Такое Левша не хотел даже допускать.

— Э, несколько лет на ферме мне не повредят. Я все равно собирался бросать пить-курить: боксеру-профессионалу нельзя. Вот на ферме и брошу.

— Когда ты оттуда выйдешь, тебе будет года тридцать два, Бил. Не многовато ли для профессионала, а?

— Я столько сидеть не буду. Обжору Пионтека, который живет около пакгауза, дважды досрочно выпускали с фермы святого Карла. А у Обжоры, чтоб вы знали, не хватает шариков в голове. И он даже не имеет американского подданства.

— Ну, поговорим тогда о таком месте, откуда досрочно не выпускают. Скажем, об электрическом стуле. Ты знал Антонио с Нобл-стрит? Его зажарили прошлым летом...

Приоткрыв дверь, в комнату заглянул полицейский в штатском, глянул на Била и уверенно сказал:

— Это тот самый, капитан. Тот самый человек.

Левша заставил себя добродушно усмехнуться. Это в последние пару дней ему уже не раз помогало. Успеваешь сосредоточиться. С нарочитой небрежностью он зевнул и легко, как кот, потянулся.

— Капитан, я впервые попадаю в такую переделку,— признался он и сделал драматическую паузу. А затем рубанул сплеча: — Вообще-то я даже рад оказаться рядом с советником муниципалитета. Пусть на скамье подсудимых.

Все. Теперь они знали. Он им сказал.

— Это ты о моем брате, Бил?

Левша торжественно кивнул. Теперь-то они наконец узнали, кого им надо задержать.

Репортер взял сигарету из-за уха и вставил себе в рот. Адамович загоготал.

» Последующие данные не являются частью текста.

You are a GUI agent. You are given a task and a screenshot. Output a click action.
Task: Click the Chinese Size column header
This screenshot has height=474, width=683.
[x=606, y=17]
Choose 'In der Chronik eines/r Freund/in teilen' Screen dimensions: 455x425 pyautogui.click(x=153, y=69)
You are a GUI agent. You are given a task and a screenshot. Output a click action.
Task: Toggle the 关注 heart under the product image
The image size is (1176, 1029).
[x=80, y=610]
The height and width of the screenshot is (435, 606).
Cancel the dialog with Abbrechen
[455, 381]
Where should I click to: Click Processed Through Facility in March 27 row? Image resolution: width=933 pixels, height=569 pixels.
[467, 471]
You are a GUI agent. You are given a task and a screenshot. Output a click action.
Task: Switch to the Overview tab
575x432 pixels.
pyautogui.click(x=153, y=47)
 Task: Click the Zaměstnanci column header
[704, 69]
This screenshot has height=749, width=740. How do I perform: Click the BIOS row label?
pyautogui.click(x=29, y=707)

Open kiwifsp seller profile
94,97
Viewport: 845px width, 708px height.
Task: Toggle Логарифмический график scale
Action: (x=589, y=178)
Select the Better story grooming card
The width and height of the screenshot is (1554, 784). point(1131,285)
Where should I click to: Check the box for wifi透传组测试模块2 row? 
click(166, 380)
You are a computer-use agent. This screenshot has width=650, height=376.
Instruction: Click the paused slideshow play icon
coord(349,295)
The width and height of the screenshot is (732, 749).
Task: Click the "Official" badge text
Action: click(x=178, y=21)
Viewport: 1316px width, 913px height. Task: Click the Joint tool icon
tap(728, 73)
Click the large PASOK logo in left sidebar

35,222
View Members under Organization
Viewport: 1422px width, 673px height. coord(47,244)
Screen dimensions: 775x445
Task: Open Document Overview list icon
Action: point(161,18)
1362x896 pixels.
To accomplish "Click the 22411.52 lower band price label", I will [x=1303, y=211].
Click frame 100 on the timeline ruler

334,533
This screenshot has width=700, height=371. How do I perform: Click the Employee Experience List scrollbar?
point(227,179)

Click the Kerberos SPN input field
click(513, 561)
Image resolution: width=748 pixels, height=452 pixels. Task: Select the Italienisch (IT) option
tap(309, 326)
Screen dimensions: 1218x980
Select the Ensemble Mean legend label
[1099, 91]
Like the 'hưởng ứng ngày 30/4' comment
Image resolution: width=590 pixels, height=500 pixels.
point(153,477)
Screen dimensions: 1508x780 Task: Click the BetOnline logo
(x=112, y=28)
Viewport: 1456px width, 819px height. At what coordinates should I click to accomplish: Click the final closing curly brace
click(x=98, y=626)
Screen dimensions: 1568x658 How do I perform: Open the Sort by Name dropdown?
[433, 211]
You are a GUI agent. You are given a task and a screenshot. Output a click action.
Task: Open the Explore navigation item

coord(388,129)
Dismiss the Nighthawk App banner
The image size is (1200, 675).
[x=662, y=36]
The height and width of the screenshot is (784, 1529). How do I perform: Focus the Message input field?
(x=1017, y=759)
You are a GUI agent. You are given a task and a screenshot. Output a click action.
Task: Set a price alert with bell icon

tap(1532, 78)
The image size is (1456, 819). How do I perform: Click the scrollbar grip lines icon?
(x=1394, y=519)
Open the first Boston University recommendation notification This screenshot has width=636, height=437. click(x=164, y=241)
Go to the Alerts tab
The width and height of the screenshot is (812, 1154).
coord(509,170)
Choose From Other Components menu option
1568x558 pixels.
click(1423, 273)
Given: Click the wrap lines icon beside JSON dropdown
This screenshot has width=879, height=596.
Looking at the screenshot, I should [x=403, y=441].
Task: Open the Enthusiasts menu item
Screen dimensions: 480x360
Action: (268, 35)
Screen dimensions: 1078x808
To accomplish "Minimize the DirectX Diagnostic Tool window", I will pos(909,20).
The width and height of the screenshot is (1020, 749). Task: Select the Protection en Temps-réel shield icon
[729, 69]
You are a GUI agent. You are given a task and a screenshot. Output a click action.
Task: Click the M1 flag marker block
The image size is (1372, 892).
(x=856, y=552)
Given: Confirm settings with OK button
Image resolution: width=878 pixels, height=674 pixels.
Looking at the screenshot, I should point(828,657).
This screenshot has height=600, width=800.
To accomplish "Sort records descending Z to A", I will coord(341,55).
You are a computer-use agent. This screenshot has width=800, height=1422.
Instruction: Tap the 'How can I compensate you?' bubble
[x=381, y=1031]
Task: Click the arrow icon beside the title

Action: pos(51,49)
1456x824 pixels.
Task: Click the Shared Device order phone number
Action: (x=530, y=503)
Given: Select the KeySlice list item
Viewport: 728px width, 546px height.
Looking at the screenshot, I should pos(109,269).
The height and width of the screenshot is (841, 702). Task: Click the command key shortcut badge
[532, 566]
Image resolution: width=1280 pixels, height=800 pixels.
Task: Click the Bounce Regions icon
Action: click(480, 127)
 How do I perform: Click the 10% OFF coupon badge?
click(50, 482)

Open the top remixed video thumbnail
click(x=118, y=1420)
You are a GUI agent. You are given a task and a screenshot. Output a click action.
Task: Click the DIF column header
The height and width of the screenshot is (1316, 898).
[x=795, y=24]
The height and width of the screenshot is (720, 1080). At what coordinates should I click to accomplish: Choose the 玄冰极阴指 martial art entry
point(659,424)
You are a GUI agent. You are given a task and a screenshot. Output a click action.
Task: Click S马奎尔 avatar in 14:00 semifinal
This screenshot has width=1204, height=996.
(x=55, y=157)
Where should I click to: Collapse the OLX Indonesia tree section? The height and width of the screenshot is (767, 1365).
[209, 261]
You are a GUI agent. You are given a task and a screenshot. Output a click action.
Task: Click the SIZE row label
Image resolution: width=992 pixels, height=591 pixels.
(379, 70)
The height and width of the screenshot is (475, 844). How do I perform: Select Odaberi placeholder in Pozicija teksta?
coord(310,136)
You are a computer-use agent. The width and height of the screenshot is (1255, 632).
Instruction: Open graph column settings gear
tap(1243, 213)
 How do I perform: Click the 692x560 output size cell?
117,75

Бил дернулся: Адамович открыто смеется над ним! Да они все смеются прямо ему в лицо! Он слышал этот жуткий смех, и на мгновение перед его глазами заплясал красный дождь. Когда он прошел, Бил увидел, что Козак сидит, чуть откинувшись на спинку кресла, и смотрит на него с выражением человека, который только что уклонился от удара и теперь размышляет над тем, как бы ему лучше поквитаться с нападающим. Капитан, видно, был не из тех, кто отбивается вслепую. И не из тех, кто прощает. И это спокойствие капитана смущало Левшу больше, чем хохот Адамовича. Он слушал речь капитана и вдруг решил вернуть утраченное хладнокровие, спровоцировав их всех.

— Ты, патлатый,— крикнул он репортеру.— Бери свой карандаш и записывай, что я, Бил Бивен, продырявил старого пропойцу, записывай, что я никогда не разлучаюсь со своим шестизарядным и сделаю решето из каждого, кто попадется мне под горячую руку! Записывай, что Бил никого не боится и никому не даст спуску...

Но что это? Все вокруг оставались тихими, мирными, неподвижными: на момент ему даже почудилось, что Адамович собирается погладить его по голове и сказать что-нибудь по-отечески.

Адамович и на самом деле заговорил:

— Полегче, парень,— посоветовал он.— Ты ведь на допросе. Мы все здесь собрались, чтобы тебе помочь. Хотим, чтобы ты вернулся домой, к своему боксу. Мы пытаемся спасти тебя, а ты не даешь, сынок.

Козак раздул ноздри, и будто он бог весть чего достиг, заговорил с фальшивым дружелюбием страхового агента, который обобрал клиента как липку, а теперь подталкивает к двери.